Biden: The Iran Nuclear Deal Is “Dead”
President Joe Biden made the comments to a group of activists in November, as seen in a newly resurfaced video. But administration officials are confirming what he said: The U.S. is not interested in a deal right now.
The Biden administration isn’t interested in a nuclear deal with Iran, at least for now.
A newly resurfaced video shows President Joe Biden declaring the Iran nuclear deal “dead,” though he hedges and says the United States won’t formally announce it. The video was shared on Twitter by an Iranian software engineer living in the United States, who said that it was originally captured in California on November 4.
Biden is asked by a member of the crowd to admit that the Joint Comprehensive Plan of Action, the official name for the 2015 Iran nuclear deal, is dead: “Can you just announce that?”
“No,” Biden responds, adding that he couldn’t do so for “a lot of reasons.”
But after that initial denial, the president appears to change his message and goes on to admit, “It is dead, but we’re not gonna announce it.”
“We just don’t want deals with the mullahs,” the person in the crowd says. “They don’t represent us. They’re not our government.”
“Oh I know they don’t represent you,” Biden says, “but they’ll have a nuclear weapon that they represent.”
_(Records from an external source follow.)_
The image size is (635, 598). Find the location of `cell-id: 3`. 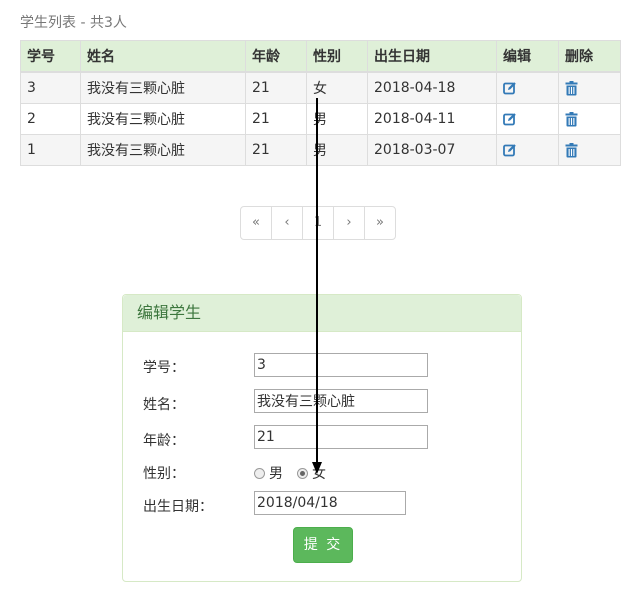

cell-id: 3 is located at coordinates (50, 88).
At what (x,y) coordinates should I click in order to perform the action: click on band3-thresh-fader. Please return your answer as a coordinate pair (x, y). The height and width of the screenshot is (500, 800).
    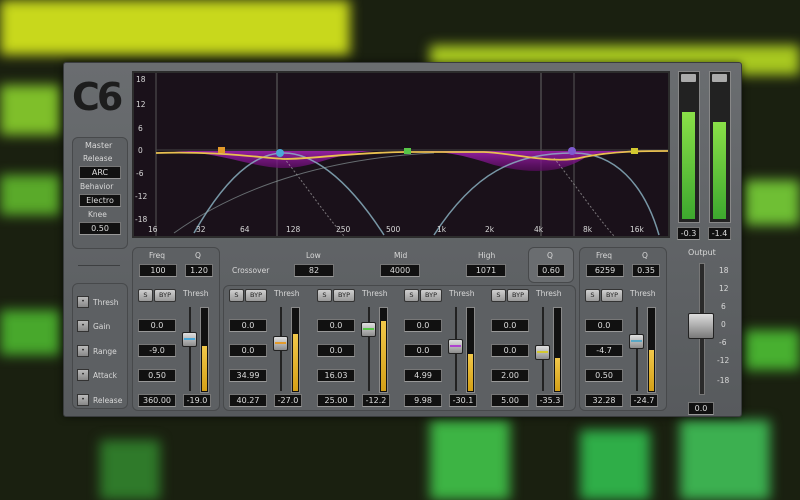
    Looking at the image, I should click on (368, 330).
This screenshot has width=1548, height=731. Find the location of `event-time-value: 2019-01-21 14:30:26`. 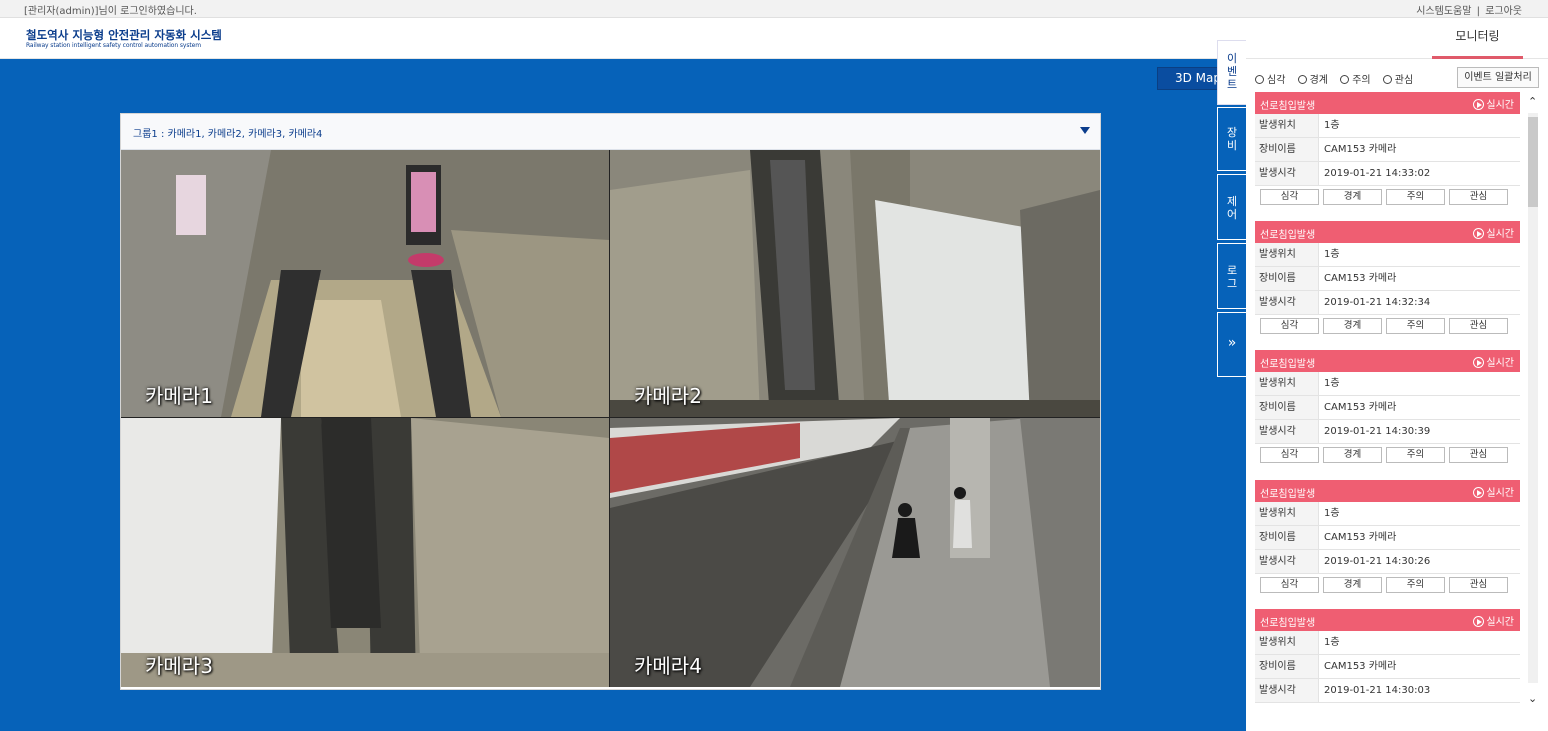

event-time-value: 2019-01-21 14:30:26 is located at coordinates (1378, 562).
Thanks to the video’s brevity, Biden’s statements aren’t entirely clear, but Axios got an administration official to confirm the core aspects: that Biden’s administration is not currently interested in a nuclear deal with Iran.
“The JCPOA is not our focus right now. It’s not on the agenda,” a White House National Security Council spokesperson told Axios.
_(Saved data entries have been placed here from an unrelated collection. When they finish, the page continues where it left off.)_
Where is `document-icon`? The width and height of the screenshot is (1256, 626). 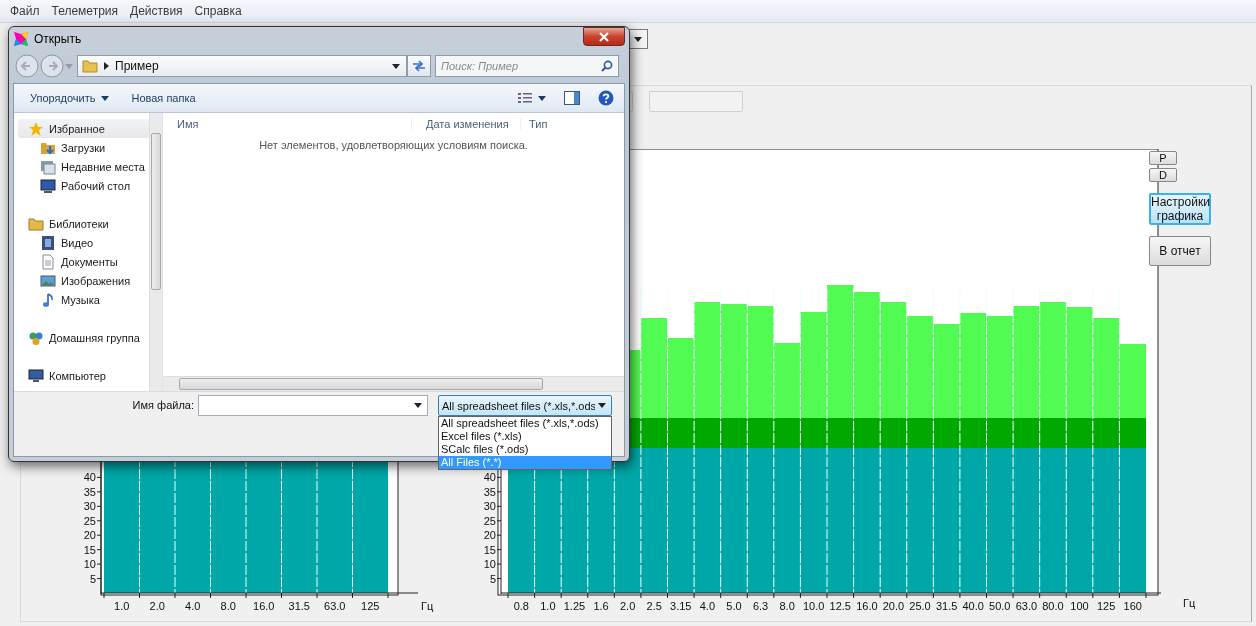
document-icon is located at coordinates (48, 262).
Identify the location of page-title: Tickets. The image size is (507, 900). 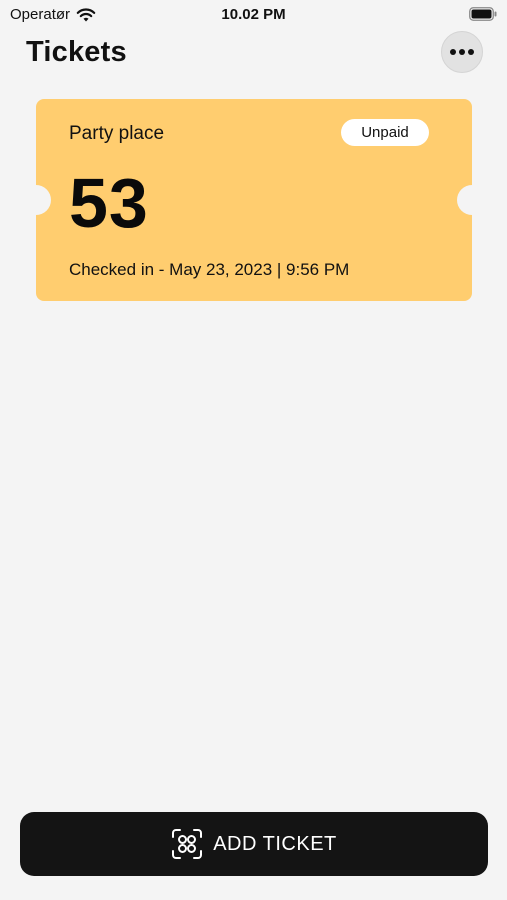
(76, 52).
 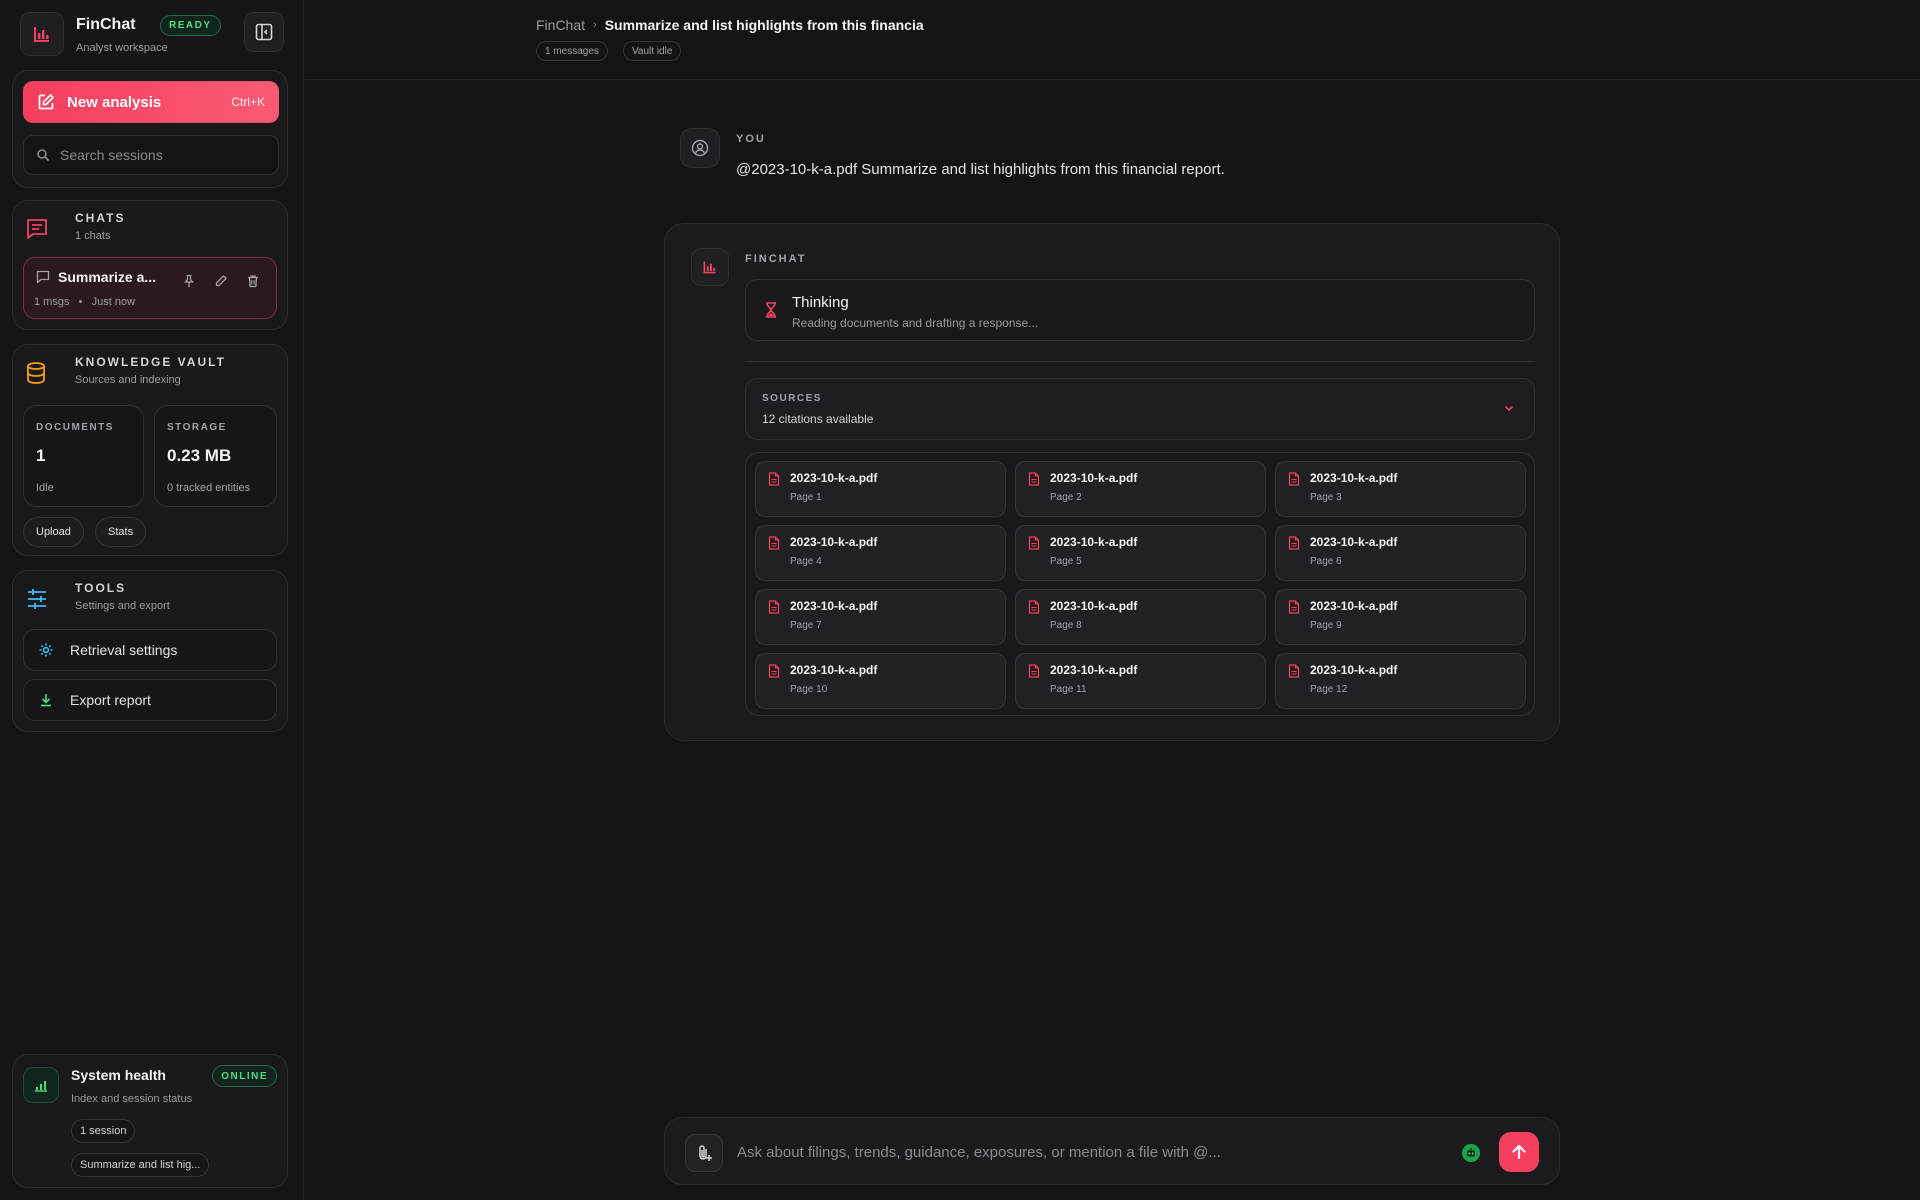 I want to click on citation-card: 2023-10-k-a.pdf Page 10, so click(x=880, y=681).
“We don’t see a deal coming together anytime soon,” the spokesperson added, referring to Iran’s brutal crackdown on protesters and its support for Russia in its war on Ukraine. “Our focus is on practical ways to confront them in these areas.”
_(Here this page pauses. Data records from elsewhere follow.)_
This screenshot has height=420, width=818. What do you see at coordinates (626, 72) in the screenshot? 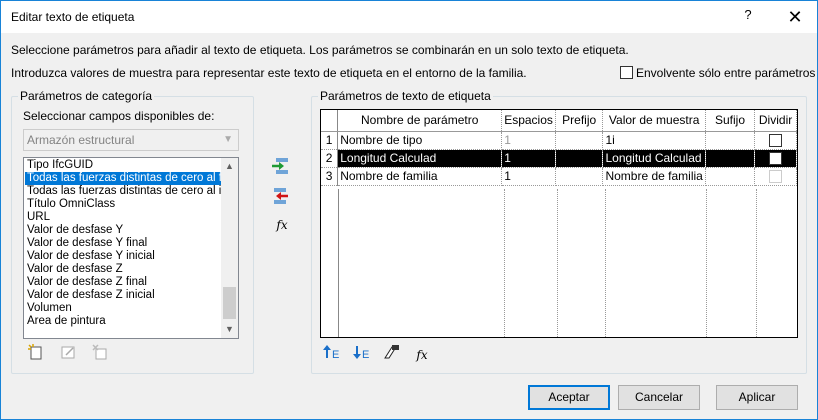
I see `wrap-checkbox` at bounding box center [626, 72].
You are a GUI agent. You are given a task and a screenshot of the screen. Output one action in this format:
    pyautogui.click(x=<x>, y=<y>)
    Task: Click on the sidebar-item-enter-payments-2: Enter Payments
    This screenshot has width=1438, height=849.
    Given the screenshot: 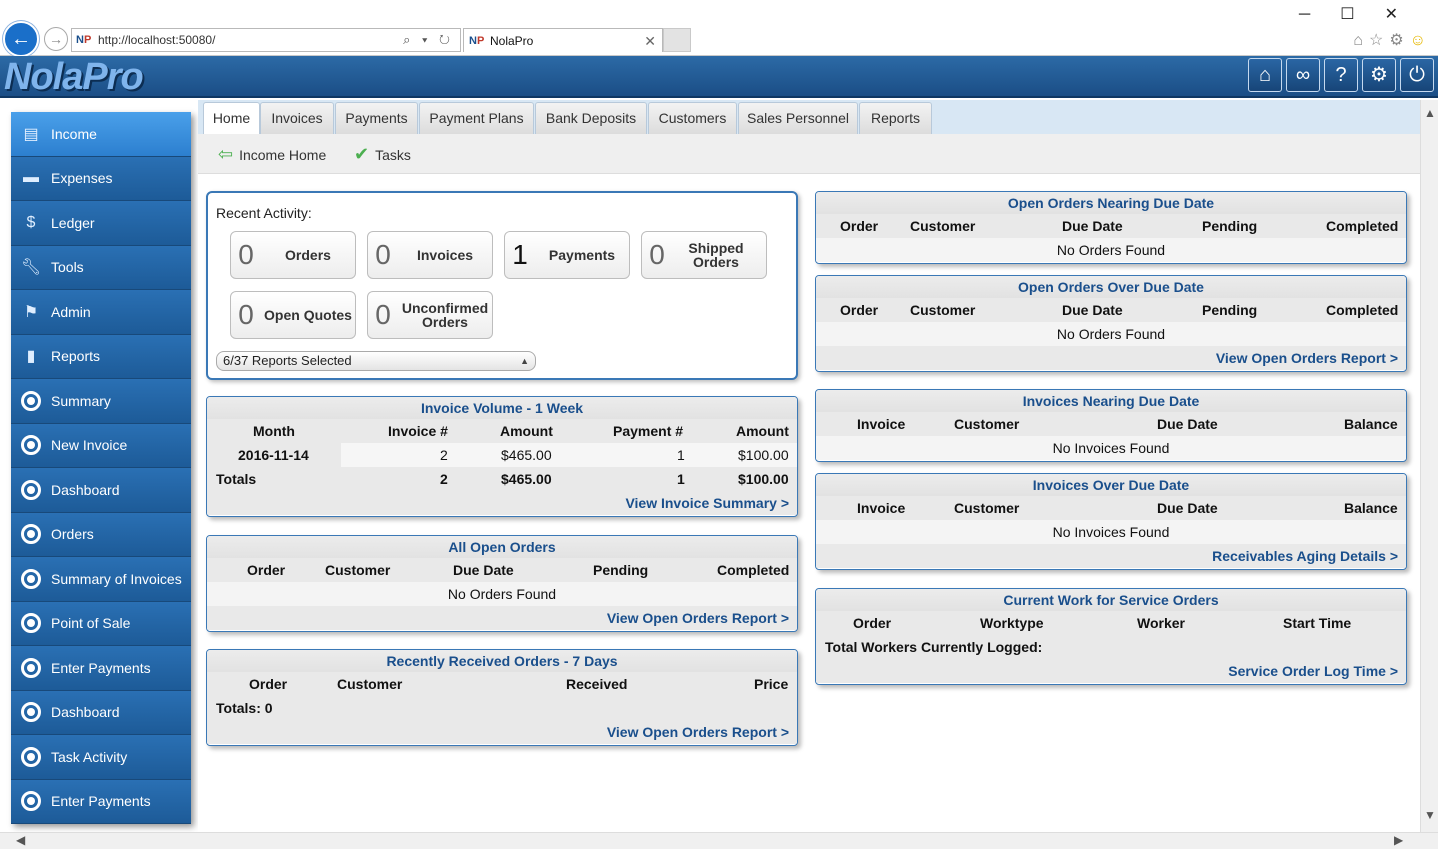 What is the action you would take?
    pyautogui.click(x=101, y=802)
In October, U.S. envoy for Iran Robert Malley also said that the administration is “not going to waste time” on trying to revive the nuclear deal. The Biden administration has voiced support for the protesters in Iran, and last week the U.S. played a large role in kicking Iran off the U.N. women’s rights commission.
The video of Biden comes at a sensitive time, as EU and Iranian officials on Tuesday met in Jordan to discuss reviving nuclear negotiations.
Iran is also in the midst of a three-day economic shutdown, which is set to end Wednesday evening. Daily protests have rocked Iran since the death of 22-year-old Mahsa Jina Amini in police custody in September. The Iranian government has cracked down on these protests with brute force. Since Amini’s death, more than 500 other Iranians have been killed, including nearly 70 children, and more than 18,000 arrested, according to figures from the Human Rights Activists News Agency.
Iranian protesters have called for an end to the Islamic Republic—and for the West to stop saving its murderers. A nuclear deal with Iran would involve some sort of sanctions relief, as it did last time around, and is seen by many as extending a lifeline to the regime at a particularly precarious time.